Lab 00 Feedback¶
Click <shift> <enter> in each code cell to run the code. Be sure to start with the #include directives to load the required libraries.
Preprocessor Directives¶
An #include directive is not a C++ statement; it is a preprocessor directive.
It is an instruction to the compiler to include a file or library before compiling.
Since it is not a C++ statement, it should not end with a semicolon.
#include <iostream> // does not end with a semicolon
#include <string>
#include <limits>
Array Indexing¶
Indexing starts at position 0, not 1. So, the first element of a 5 element array is at index 0, and the fifth (or last) element is at index 4.

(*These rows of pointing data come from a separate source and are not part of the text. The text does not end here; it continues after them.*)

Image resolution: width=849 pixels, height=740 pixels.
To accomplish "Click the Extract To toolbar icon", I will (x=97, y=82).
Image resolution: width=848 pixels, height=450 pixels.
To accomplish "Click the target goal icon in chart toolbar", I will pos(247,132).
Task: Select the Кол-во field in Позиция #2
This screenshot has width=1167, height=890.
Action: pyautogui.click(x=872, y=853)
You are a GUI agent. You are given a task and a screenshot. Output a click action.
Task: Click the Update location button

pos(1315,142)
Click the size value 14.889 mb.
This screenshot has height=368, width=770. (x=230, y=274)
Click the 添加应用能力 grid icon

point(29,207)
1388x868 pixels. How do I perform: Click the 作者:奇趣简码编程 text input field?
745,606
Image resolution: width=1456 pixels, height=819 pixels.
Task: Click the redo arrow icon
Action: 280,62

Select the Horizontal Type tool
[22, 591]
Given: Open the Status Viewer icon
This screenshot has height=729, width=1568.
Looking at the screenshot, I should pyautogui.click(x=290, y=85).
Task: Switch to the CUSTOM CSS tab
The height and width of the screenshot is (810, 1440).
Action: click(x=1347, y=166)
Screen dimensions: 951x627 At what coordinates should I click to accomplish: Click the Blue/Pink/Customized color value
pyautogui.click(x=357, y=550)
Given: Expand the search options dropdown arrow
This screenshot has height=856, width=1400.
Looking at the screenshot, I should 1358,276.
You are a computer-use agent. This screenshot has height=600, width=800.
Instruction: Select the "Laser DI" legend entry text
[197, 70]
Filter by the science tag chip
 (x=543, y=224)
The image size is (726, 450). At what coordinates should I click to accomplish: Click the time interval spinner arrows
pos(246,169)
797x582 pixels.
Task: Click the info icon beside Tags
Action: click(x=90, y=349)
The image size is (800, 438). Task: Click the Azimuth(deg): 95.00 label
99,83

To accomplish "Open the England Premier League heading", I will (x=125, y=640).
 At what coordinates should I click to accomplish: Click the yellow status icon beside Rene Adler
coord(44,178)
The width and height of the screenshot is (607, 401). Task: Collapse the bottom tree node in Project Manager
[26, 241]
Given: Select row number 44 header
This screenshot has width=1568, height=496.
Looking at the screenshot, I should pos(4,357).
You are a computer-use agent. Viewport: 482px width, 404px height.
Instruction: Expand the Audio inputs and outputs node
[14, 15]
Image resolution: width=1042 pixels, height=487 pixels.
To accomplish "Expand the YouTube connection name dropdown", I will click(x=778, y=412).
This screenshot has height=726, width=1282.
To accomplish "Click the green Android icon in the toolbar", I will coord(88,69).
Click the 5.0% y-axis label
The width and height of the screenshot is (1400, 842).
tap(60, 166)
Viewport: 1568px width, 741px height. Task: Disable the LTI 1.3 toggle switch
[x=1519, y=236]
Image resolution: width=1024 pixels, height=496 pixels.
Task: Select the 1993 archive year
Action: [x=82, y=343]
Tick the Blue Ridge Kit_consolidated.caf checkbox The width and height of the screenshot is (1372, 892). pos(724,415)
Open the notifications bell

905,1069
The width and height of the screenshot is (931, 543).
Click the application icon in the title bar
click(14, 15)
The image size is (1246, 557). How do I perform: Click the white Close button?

int arr[5] = {1, 2, 3, 4, 5};
std::cout << "Printing 5 array elements (indexes 0 to 4):" << std::endl;
for (int i = 0; i < 5; i++) {
std::cout << arr[i] << " ";
}
std::cout << std::endl << std::endl;
Printing 5 array elements (indexes 0 to 4): 1 2 3 4 5
The above loop iterates from 0 to 4 (5 iterations).
The middle part of the loop (i < 5) is like a while loop condition.
We loop while i is less than 5, so when i++ makes i equal to 5, the loop is not entered again.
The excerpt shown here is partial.